Image analysis
To image and quantify the growth of the extraradical fungal network, we covered the central compartment of a random subset of plates (A5:n =12, B12: n =12, Agg: n =17) with a sterile cellophane sheet to facilitate 2D imaging (Fig. 1c). We monitored plates for fungal growth in the focal and partner compartment and checked weekly for fungal cross-over into the central compartment. After approximately 20 days, the first hyphae crossed the plastic barrier to the central compartment. We then imaged the entire fungal network in the central compartment using a 5x objective on a Leica Wild M8 preparation microscope, taking images with an Olympus SC180 camera.
To obtain representative images of each of the fungal strains, we selected three spatial locations with a dimension of 5x5 mm2 (640x640 px2) across the central fungus-only compartment in each of the treatments. The locations ranged across the space connecting the partner compartment barrier to the center of the central compartment (Fig. 1b). Using MATLAB, we applied morphological operations to the images, binarized the images, removed isolated cluster (background noise) and extracted the network skeleton of the extraradical fungi.
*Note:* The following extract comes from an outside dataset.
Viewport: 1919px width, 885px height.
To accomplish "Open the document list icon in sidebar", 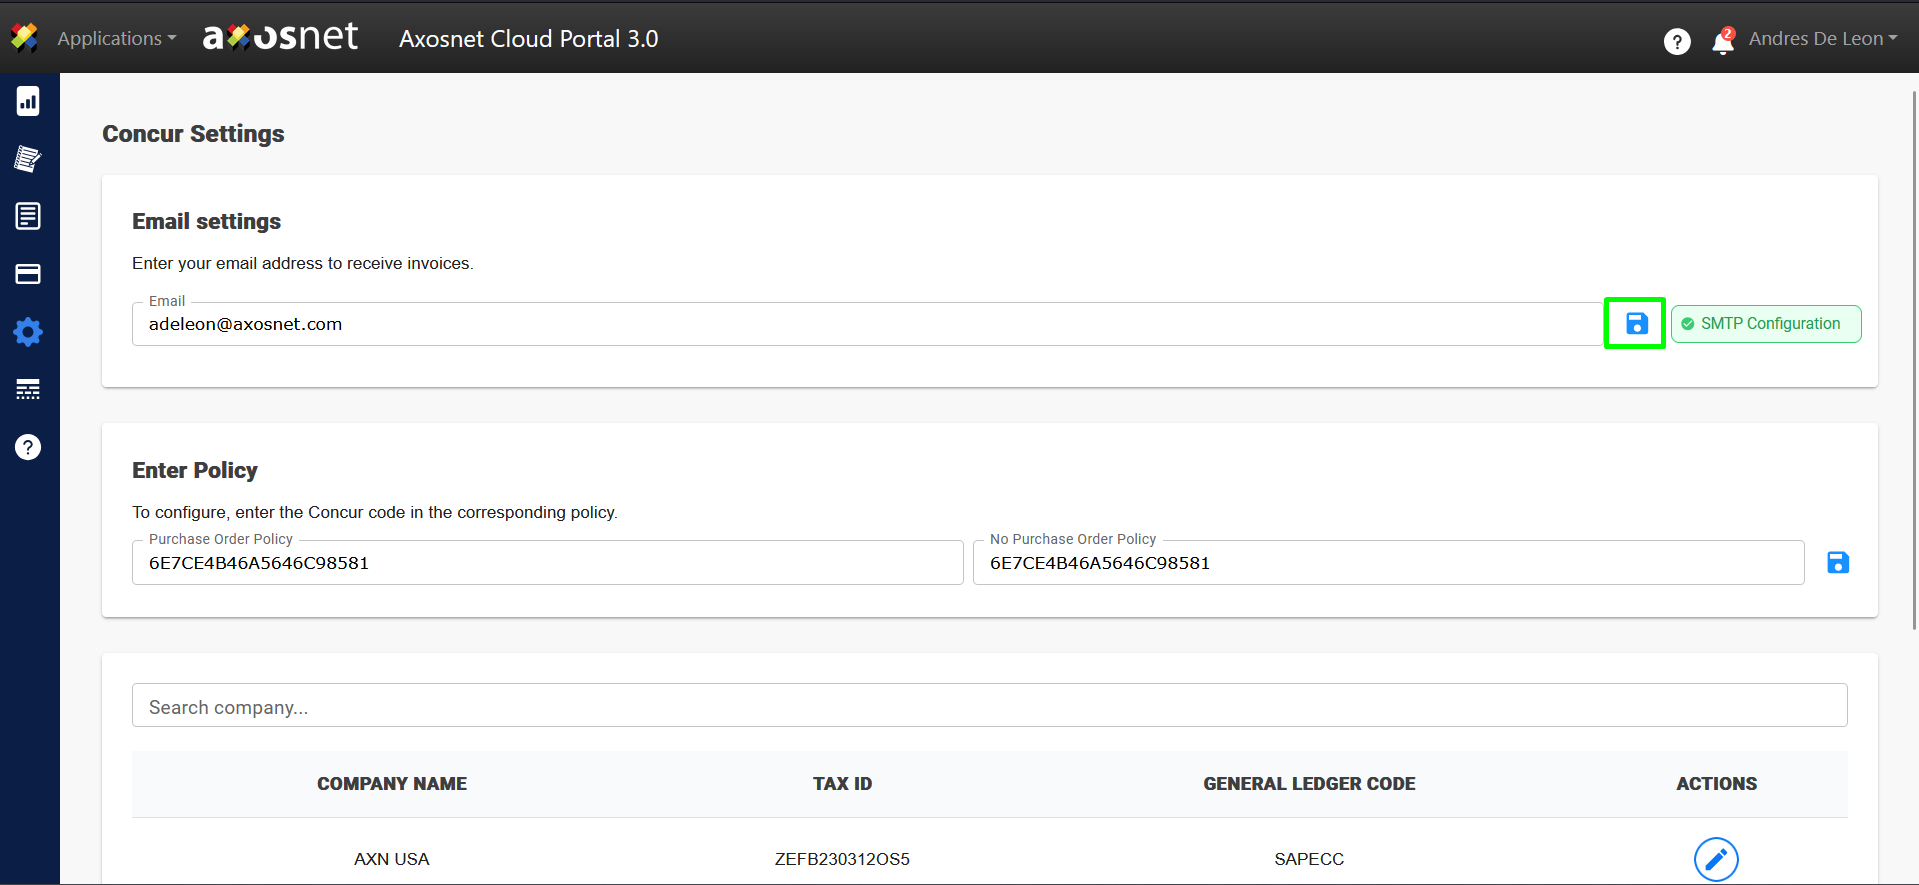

We calculated the mass fractal dimension (Dm ) of every spatial area using the box-counting technique (Hitchcocket al. 1996; Falconer 2003; Boddy & Donnelly. 2008; Boudaet al. 2016), with a square grid size ranging from 8 to 64 pixels, i.e. from 1/10 to1/80 times the total square area. We then estimated the fractal dimension by:
N(s) \(\propto\ \)s - Dm
Where s corresponds to the grid size and N(s) the total number of boxes that contain fungal hyphae. We calculated the density of the network (surface percentage) as the ratio between the surface occupied by the network and the total square area.